PDNet：通过预测解耦实现更好的单阶段目标检测

PDNet: Towards Better One-stage Object Detection with Prediction Decoupling.

作者信息

Yang Li, Xu Yan, Wang Shaoru, Yuan Chunfeng, Zhang Ziqi, Li Bing, Hu Weiming

出版信息

IEEE Trans Image Process. 2022 Jul 28;PP. doi: 10.1109/TIP.2022.3193223.

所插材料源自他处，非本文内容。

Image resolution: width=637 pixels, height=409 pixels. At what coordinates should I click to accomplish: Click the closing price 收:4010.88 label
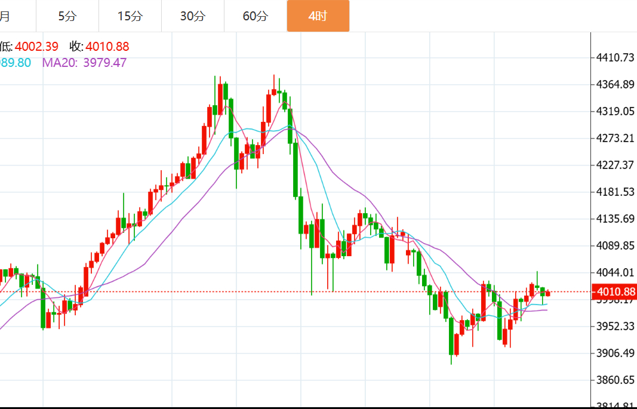click(99, 47)
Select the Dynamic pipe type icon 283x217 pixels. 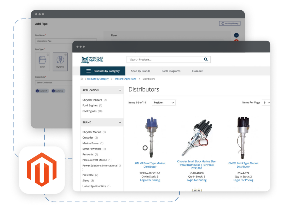[x=60, y=62]
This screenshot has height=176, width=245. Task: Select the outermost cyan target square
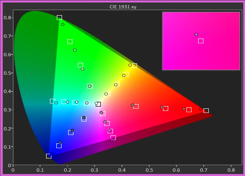tap(52, 101)
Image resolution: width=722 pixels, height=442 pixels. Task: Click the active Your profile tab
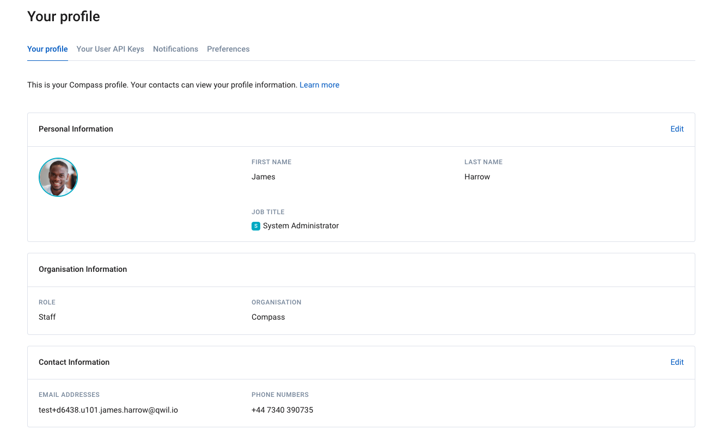point(47,49)
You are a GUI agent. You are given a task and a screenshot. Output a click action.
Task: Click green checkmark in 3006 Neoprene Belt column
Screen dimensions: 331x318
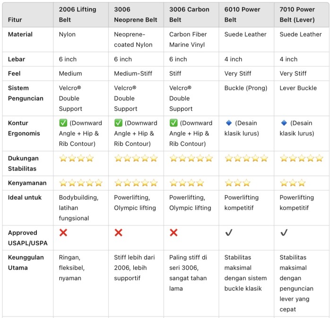(118, 123)
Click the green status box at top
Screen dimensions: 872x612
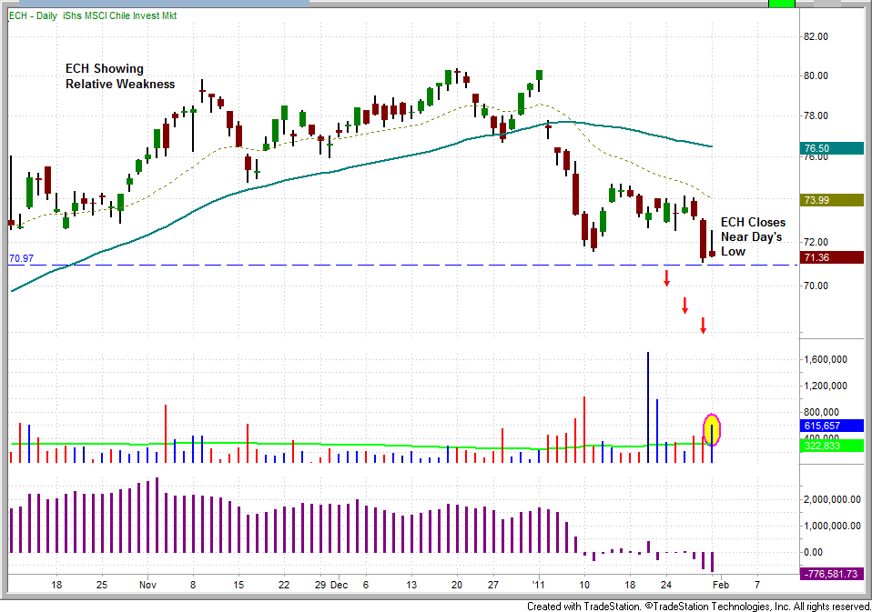point(782,4)
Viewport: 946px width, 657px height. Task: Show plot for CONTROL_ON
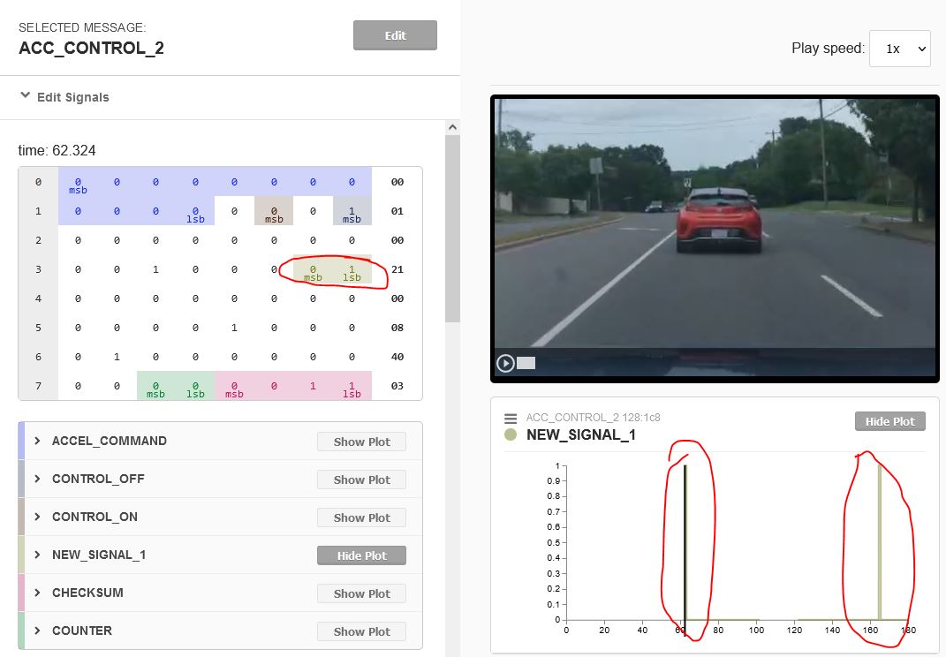point(361,517)
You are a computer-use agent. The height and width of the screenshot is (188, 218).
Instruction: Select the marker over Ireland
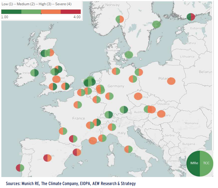coord(34,73)
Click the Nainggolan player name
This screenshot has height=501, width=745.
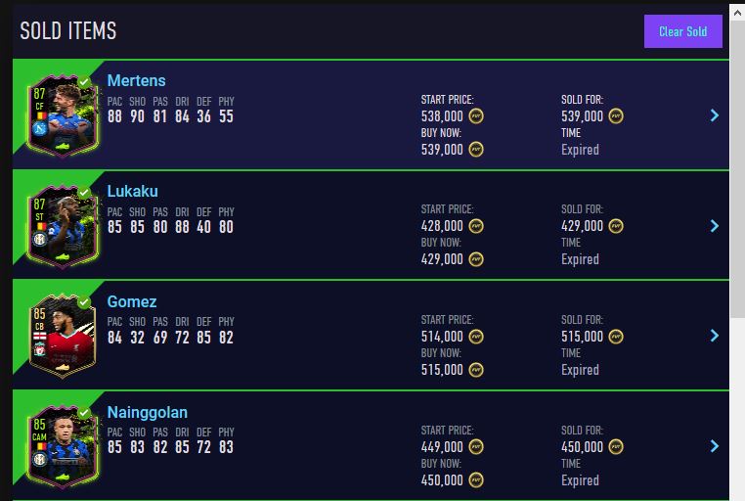click(x=148, y=413)
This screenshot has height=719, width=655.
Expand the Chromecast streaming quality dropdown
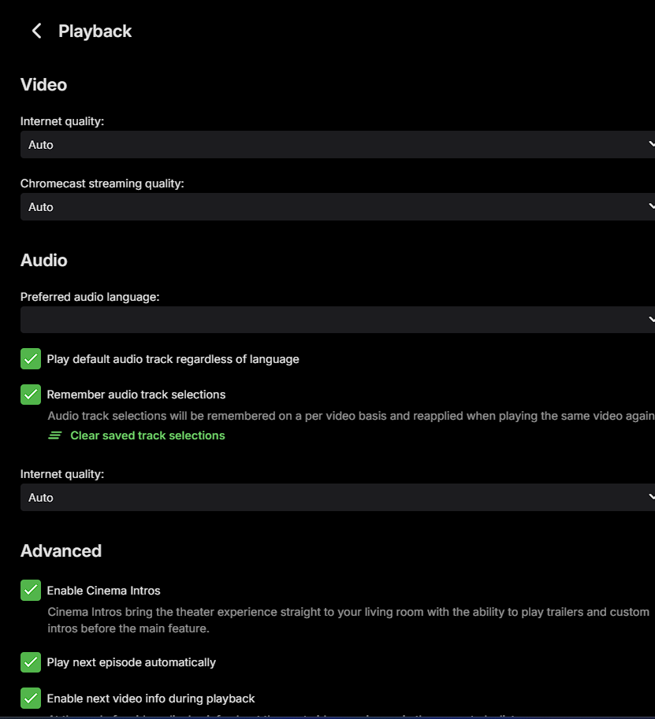coord(337,207)
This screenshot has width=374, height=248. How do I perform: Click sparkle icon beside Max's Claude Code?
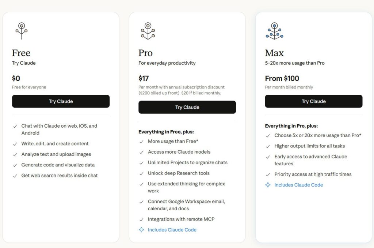pyautogui.click(x=268, y=185)
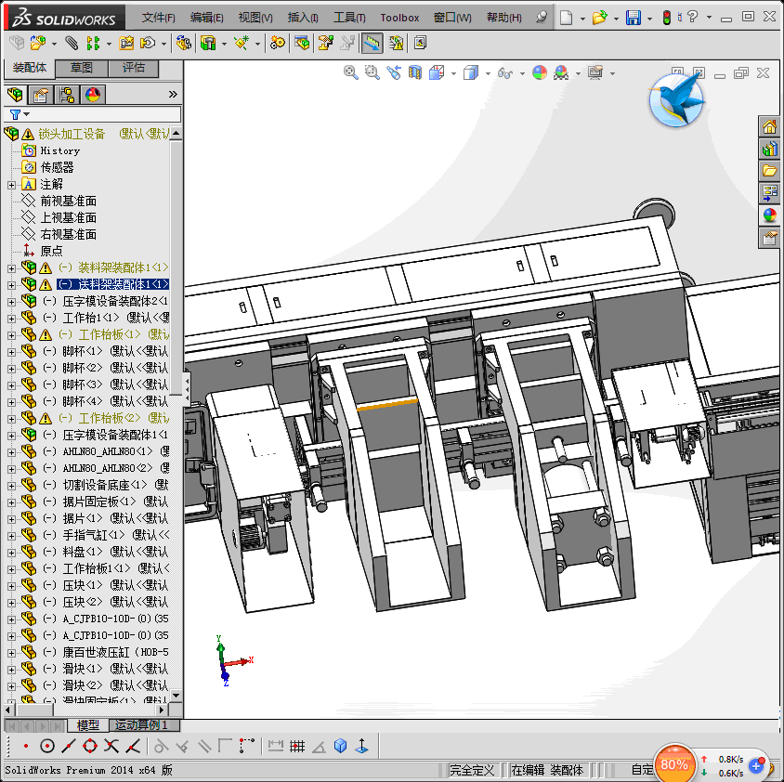
Task: Toggle the grid snap icon in bottom toolbar
Action: pos(297,746)
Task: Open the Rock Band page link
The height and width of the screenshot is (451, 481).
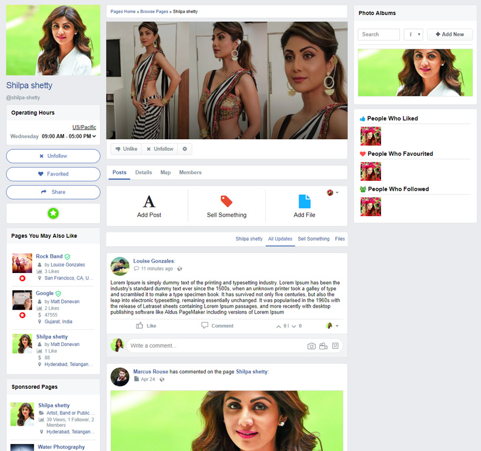Action: click(x=49, y=257)
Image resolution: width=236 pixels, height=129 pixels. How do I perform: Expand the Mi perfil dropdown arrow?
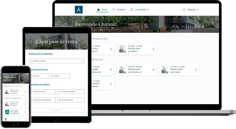click(x=198, y=10)
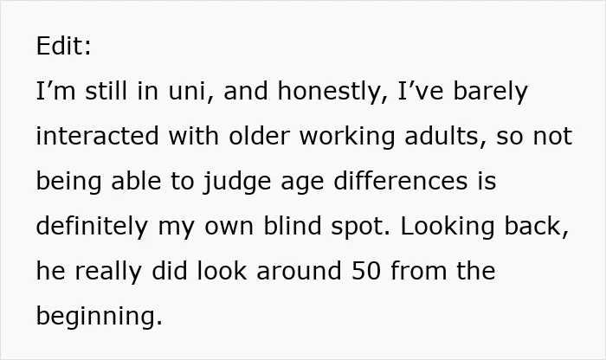Image resolution: width=606 pixels, height=360 pixels.
Task: Click the word "really"
Action: (108, 272)
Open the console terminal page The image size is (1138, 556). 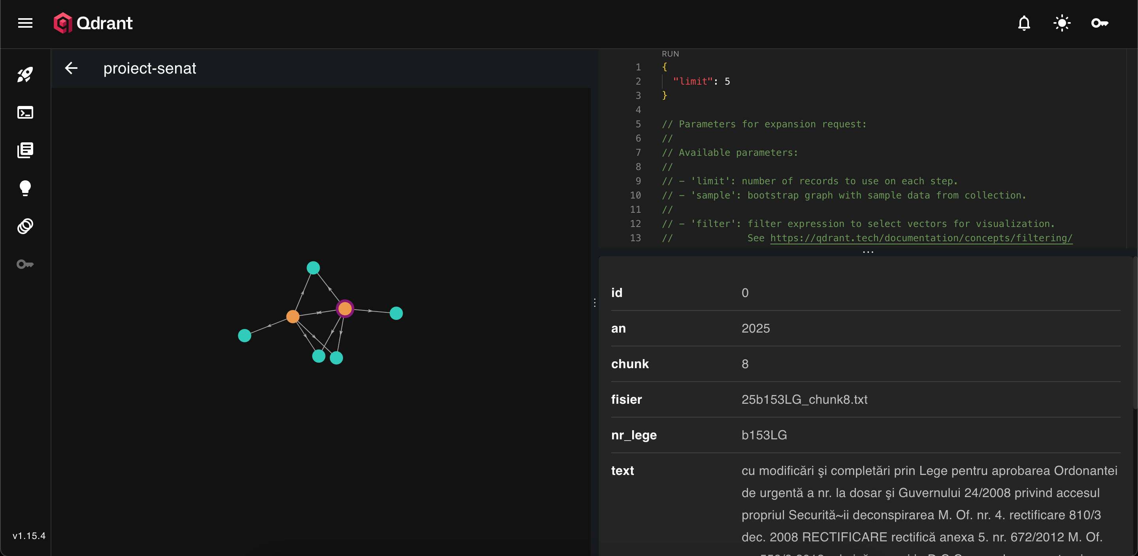pyautogui.click(x=25, y=113)
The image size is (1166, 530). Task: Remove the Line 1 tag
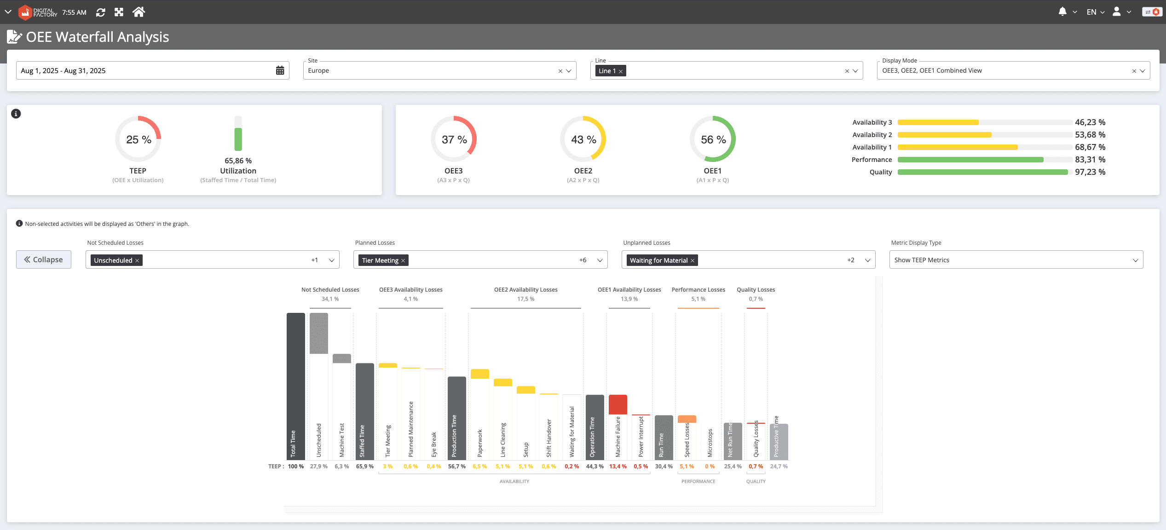click(621, 71)
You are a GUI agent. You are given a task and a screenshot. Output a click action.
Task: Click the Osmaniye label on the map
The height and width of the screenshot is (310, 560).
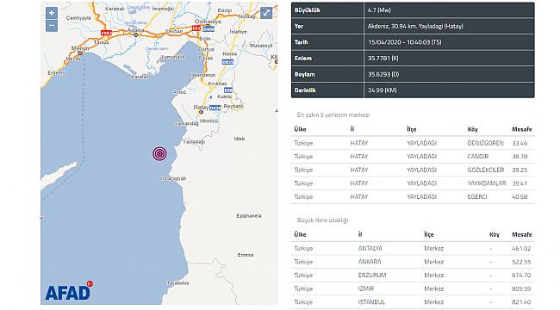208,22
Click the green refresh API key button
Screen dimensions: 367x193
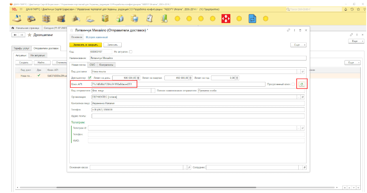coord(302,84)
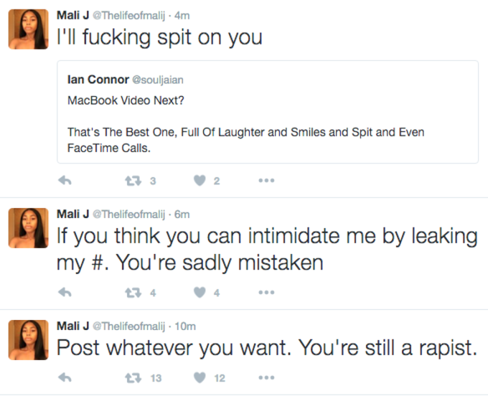Retweet the tweet with 3 retweets
Viewport: 488px width, 396px height.
coord(133,181)
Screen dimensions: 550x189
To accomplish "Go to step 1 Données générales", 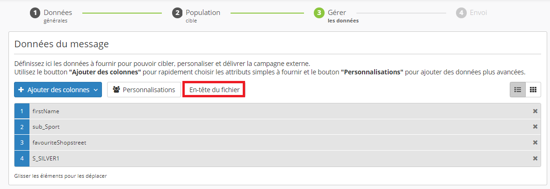I will tap(51, 15).
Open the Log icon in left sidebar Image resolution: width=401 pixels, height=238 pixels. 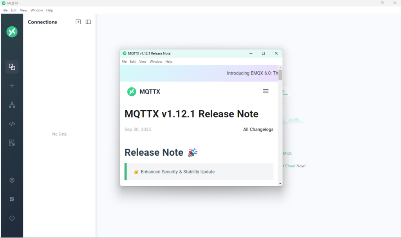tap(12, 143)
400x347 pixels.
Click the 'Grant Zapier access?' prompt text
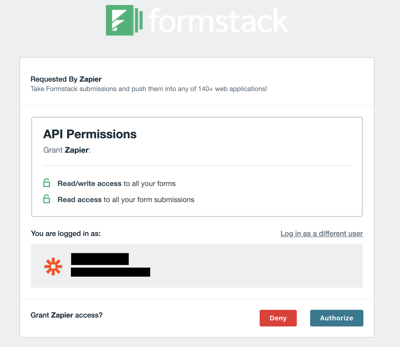tap(67, 315)
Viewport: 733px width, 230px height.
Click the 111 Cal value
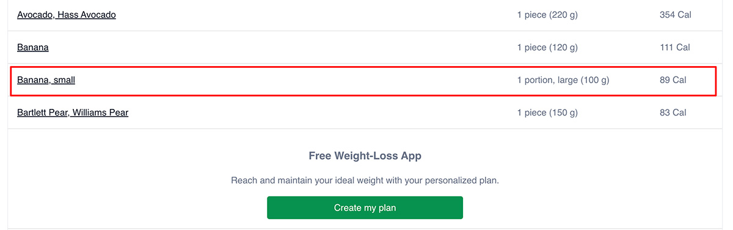[675, 47]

DOI:10.1109/TIP.2022.3193223

Abstract

Recent one-stage object detectors follow a per-pixel prediction approach that predicts both the object category scores and boundary positions from every single grid location. However, the most suitable positions for inferring different targets, i.e., the object category and boundaries, are generally different. Predicting all these targets from the same grid location thus may lead to sub-optimal results. In this paper, we analyze the suitable inference positions for object category and boundaries, and propose a prediction-target-decoupled detector named PDNet to establish a more flexible detection paradigm. Our PDNet with the prediction decoupling mechanism encodes different targets separately in different locations. A learnable prediction collection module is devised with two sets of dynamic points, i.e., dynamic boundary points and semantic points, to collect and aggregate the predictions from the favorable regions for localization and classification. We adopt a two-step strategy to learn these dynamic point positions, where the prior positions are estimated for different targets first, and the network further predicts residual offsets to the positions with better perceptions of the object properties. Extensive experiments on the MS COCO benchmark demonstrate the effectiveness and efficiency of our method. With a single ResNeXt-64x4d-101-DCN as the backbone, our detector achieves 50.1 AP with single-scale testing, which outperforms the state-of-the-art methods by an appreciable margin under the same experimental settings. Moreover, our detector is highly efficient as a one-stage framework. Our code will be public.

摘要

近期的单阶段目标检测器采用逐像素预测方法，从每个网格位置预测目标类别分数和边界位置。然而，推断不同目标（即目标类别和边界）最合适的位置通常是不同的。因此，从同一网格位置预测所有这些目标可能会导致次优结果。在本文中，我们分析了目标类别和边界的合适推断位置，并提出了一种名为PDNet的预测目标解耦检测器，以建立更灵活的检测范式。我们具有预测解耦机制的PDNet在不同位置分别对不同目标进行编码。设计了一个可学习的预测收集模块，该模块有两组动态点，即动态边界点和语义点，用于从定位和分类的有利区域收集和聚合预测。我们采用两步策略来学习这些动态点的位置，首先为不同目标估计先验位置，然后网络进一步预测到对目标属性有更好感知的位置的残差偏移。在MS COCO基准上进行的大量实验证明了我们方法的有效性和效率。以单个ResNeXt-64x4d-101-DCN作为主干，我们的检测器在单尺度测试下达到了50.1 AP，在相同实验设置下比当前最先进的方法有显著优势。此外，作为一个单阶段框架，我们的检测器效率很高。我们的代码将公开。